Red Kent sat back against a stalagmite, his face coloured to match his name.
Close by, Elban spat into a sinkhole pool, then turned, wiping mucus from his wizened lips. “Heh! You looks like one o’ them Blushers, Kent.”
Kent just gave him mean eyes.
“So.” Makin hauled in a huge breath and tried again. “So, Prince, we’re climbing up. Well and good. But if we keep on up we’re just going to reach the Castle Red.” Another breath. A long climb in armour will do that for you. “We might surprise the hell out of them, coming up out of their vaults, but we’re still twice a dozen men against nine hundred.”
I smiled. “It’s a dilemma ain’t it, Brother Makin? Can Jorg work the magic one more time?”
The brothers all had an eye on me now. All save Burlow, after that climb he wouldn’t turn his head for anything less than the Second Coming.
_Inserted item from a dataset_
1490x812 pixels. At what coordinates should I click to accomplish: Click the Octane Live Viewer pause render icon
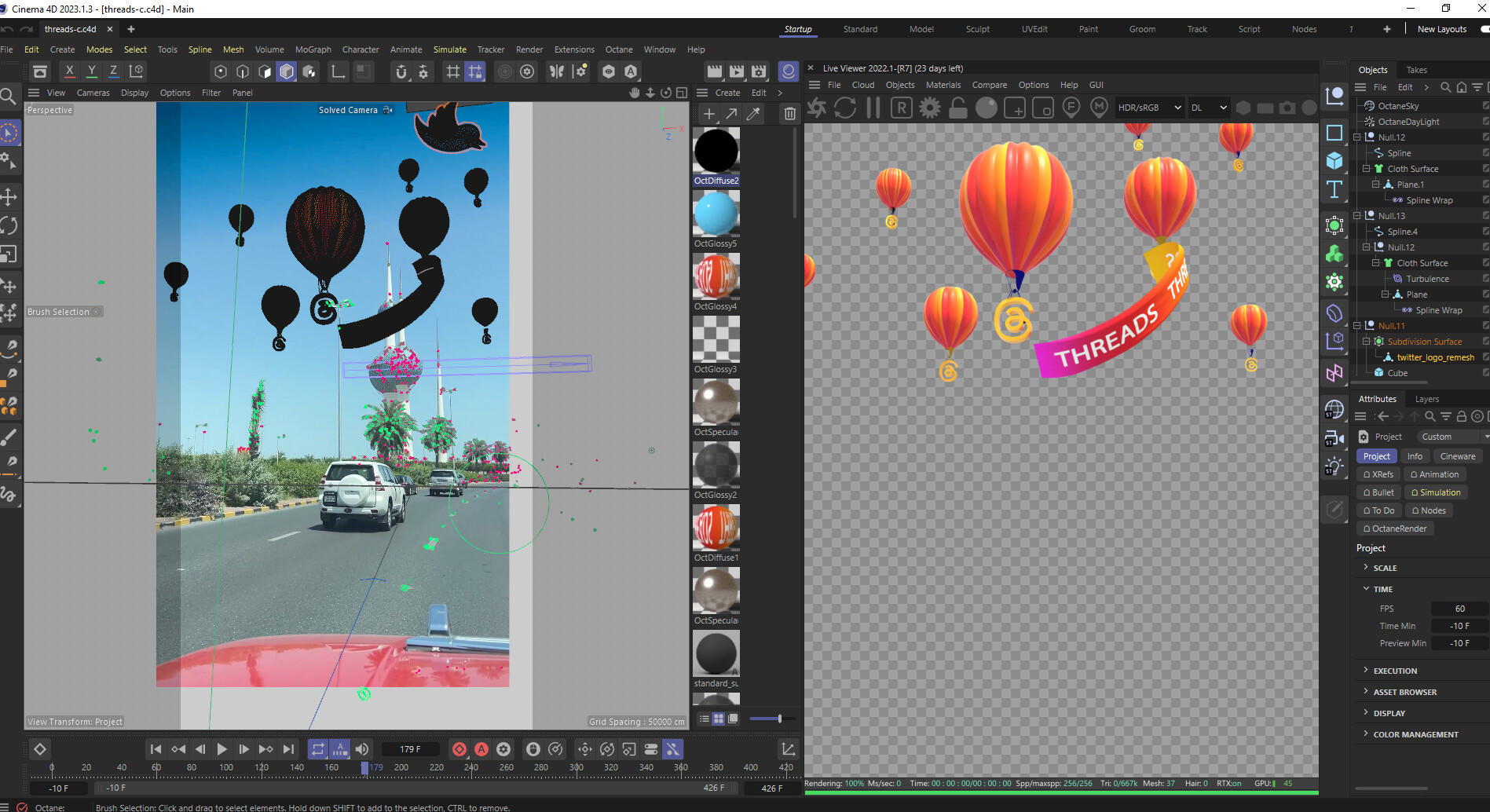[x=873, y=108]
I pulled myself to my feet and gave a little bow. “That Jorg, that Prince Jorg, he’s got a madness in him. A stranger to reason, a little in love with death perhaps?”
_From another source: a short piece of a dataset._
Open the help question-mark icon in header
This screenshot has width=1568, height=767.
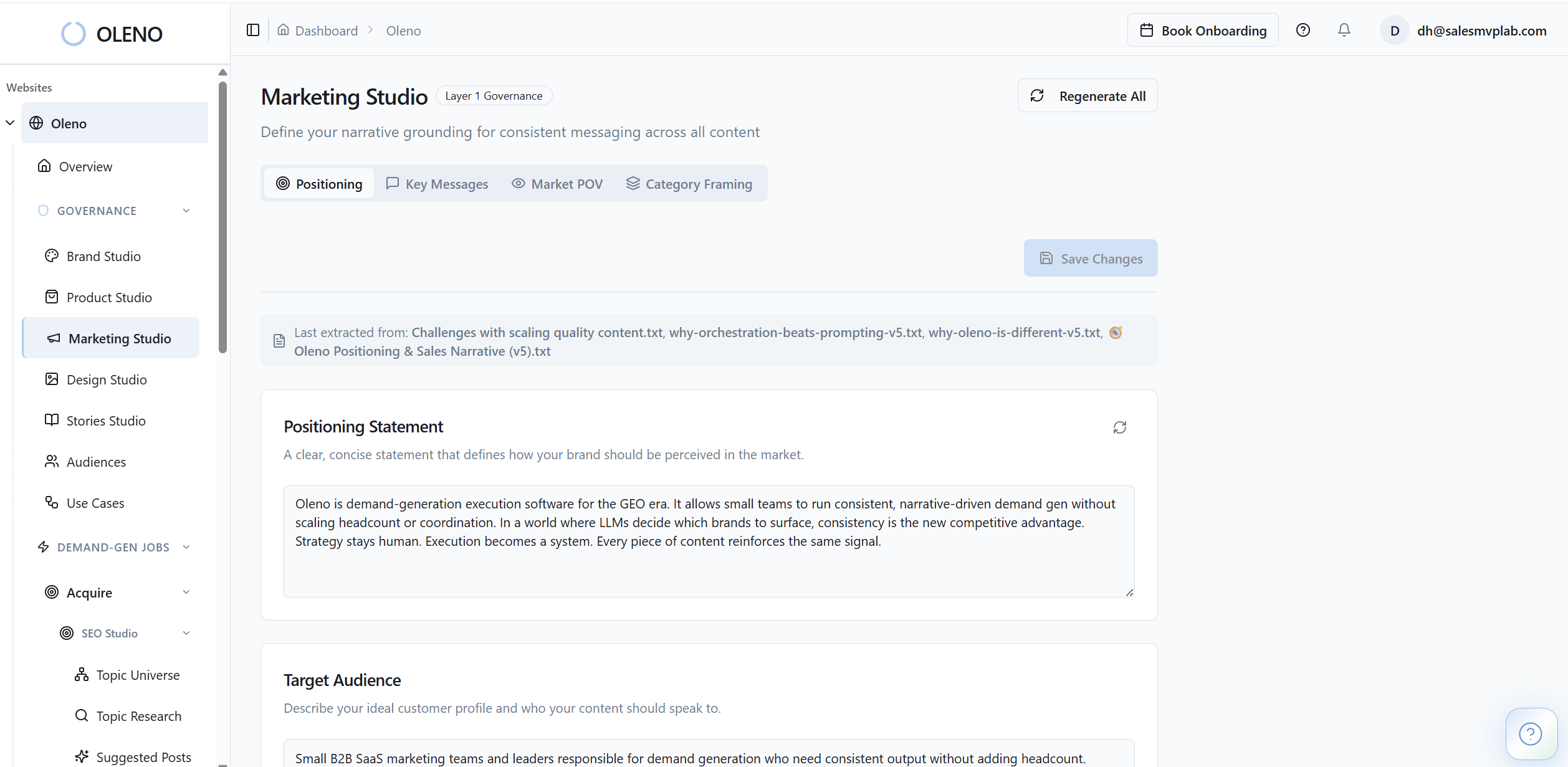1303,31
Makin had a frown on him, worried, wanting me to shut up.
I strode around them. “Young Jorg, he’s apt to throw it all away on a whim, gamble the brotherhood on wild chance . . . but somehow, just somehow, it keeps turning out a-right!”
I clapped a hand to Rike’s greasy head and he gave me a bruise-faced scowl.
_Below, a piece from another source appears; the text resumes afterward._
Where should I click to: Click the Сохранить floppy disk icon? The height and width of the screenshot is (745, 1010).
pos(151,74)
“Is it luck?” I asked. “Or some sort of royal magic?”
“Nine hundred o’ them Blushers up there in the Castle Red, Jorth.” Elban gestured at the ceiling with his thumb. “No way we can turn them out of there. Not if we were ten times the number.”
“The wisdom of age!” And I crossed to Elban and threw an arm around his shoulders. “Oh my brothers! I may have given our priest away, but it sorrows me that your faith departs so swiftly on his heels.”
I steered Elban to the Stair. I felt the tension in him as we neared the point where the floor fell away. He remembered the Watch Master.
I pointed up the stepped river course. “That’s where our path lies, Old Father.”
I let him go and he drew in a sigh. Then I turned to face the brothers once again. Gorgoth watched me with his cat’s eyes, Gog with strange fascination from behind a pillar of rock.
“Now I’m thinking that I’ll find what I’m looking for before we reach the under-vaults of the Castle Red.” I put a little iron in my voice. “But if it turns out we have to murder us a quiet path to Duke Merl’s bedchamber, and I have to plant him on my sword like a puppet on a stick to get him to sign the place over to me . . .” I swept my gaze across them, and even Burlow managed to look up. “Then . . .” I let my voice fill the chamber and it echoed marvellously. “Then that is what you will fecking well do, and the first brother that doubts my fecking luck, will be the first to leave this little family of ours.” I left them in no doubt that such a parting would be ungentle.
So we climbed again, and in time we left the Great Stair behind us, finding once more the box-halls of the Builders. Gorgoth’s knowledge reached only to the Stair’s foot so I led the way. Lines danced in my mind. Rectangles, squares, precise corridors, all etched into scorched plasteek. A turn there, a chamber on the left. And with sudden certainty, like one of Lundist’s potions turning to crystal at the addition of the smallest grain, I knew where we were.
I pictured the map and followed it. The Builders’ book sat in my pack, and I’d returned to its pages many times on our journey from The Falling Angel. No need to dig it out now. Let the brothers have their magic show.
We came to a five-way intersection. I put one hand to my forehead and let the other wander the air as if seeking our path. “This way! We’re close.”
An opening on the left, edged by the ancient rust-stain of a long vanished door.
I paused and lit a new torch of tar and bone from the blackened stick of my old one.